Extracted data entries
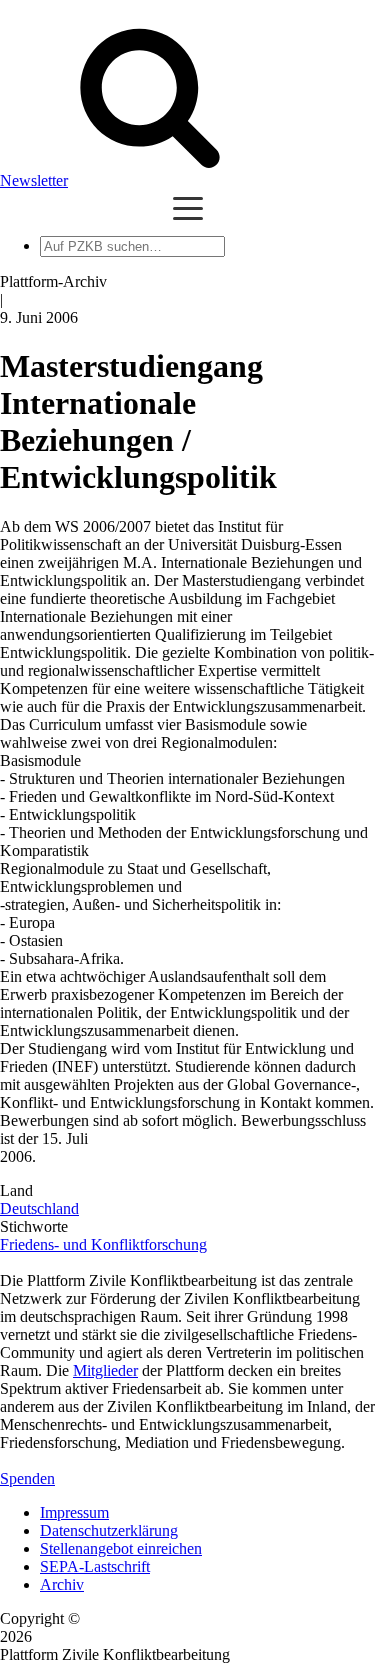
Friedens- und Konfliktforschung (103, 1244)
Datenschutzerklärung (109, 1530)
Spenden (27, 1478)
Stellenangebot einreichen (121, 1548)
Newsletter (34, 180)
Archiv (62, 1584)
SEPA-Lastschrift (95, 1566)
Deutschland (39, 1208)
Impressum (74, 1512)
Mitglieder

§ TASK BRIEF
The required result is an exact repeat of the records above from the line containing "SEPA-Lastschrift (95, 1566)" to their final line.

§ OUTPUT OF THE TASK
SEPA-Lastschrift (95, 1566)
Deutschland (39, 1208)
Impressum (74, 1512)
Mitglieder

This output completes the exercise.